Provided text:

++++++++

Rendezvous with the Future is a documentary series commissioned by Bilibili and produced by BBC Studios which explores the science behind the science fiction of author Liu Cixin.[1] The series premiered in China on 16 November 2022[2] and has been watched by a combined audience of more than 80 million.[3]

Reception[edit]

The series won 'China Story: Best Documentary Series' Award at the 2023 Guangzhou International Documentary Film Festival. The jury panel commented: “This dazzling series impressed the jury with its extraordinary visual creativity. A wonderful master interview brought mankind's biggest issues to life in a thought provoking and imaginative way, opening our minds to the universe and its infinite scientific possibilities.”[4] The series also won 'Best SVOD popular series' and 'Most innovative work' at the 2023 China Documentary Festival Awards[5] as well as 'Best Composer' at the 2023 Royal Television Society West of England Awards.[6]

Episodes[edit]

The series comprises three 50-minute episodes, each focusing on a particular theme from Mr Liu's science fiction.

1. First Contact[edit]

"Contact with an alien civilisation has many possibilities. It might have a good outcome. Equally it might have terrible consequences. Any child knows not to open the door to strangers. They know not to greet strangers casually. This is a matter of common sense." — Liu Cixin[7]

In this episode, Liu Cixin explores the different possibilities for how first contact with an alien civilisation might happen.

++++++++

Material:
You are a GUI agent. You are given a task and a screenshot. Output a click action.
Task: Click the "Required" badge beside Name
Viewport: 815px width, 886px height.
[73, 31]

++++++++

Directives:
1. In the text about the documentary series, what reason did the jury give for the series winning its award at the Guangzhou festival? Answer in one to three sentences.
2. Answer these questions using the text about the documentary series:
(a) Which company commissioned the series?
(b) On what date did the series premiere in China?
(c) How long is each episode?
3. List every award the text about the documentary series says the series won.

Task solutions:
1. The series won because it impressed the jury with its extraordinary visual creativity. The jury also praised a wonderful master interview that brought mankind's biggest issues to life in a thought-provoking and imaginative way.

2.
(a) Bilibili
(b) 16 November 2022
(c) 50 minutes

3.
- 'China Story: Best Documentary Series' (2023 Guangzhou International Documentary Film Festival)
- 'Best SVOD popular series' (2023 China Documentary Festival Awards)
- 'Most innovative work' (2023 China Documentary Festival Awards)
- 'Best Composer' (2023 Royal Television Society West of England Awards)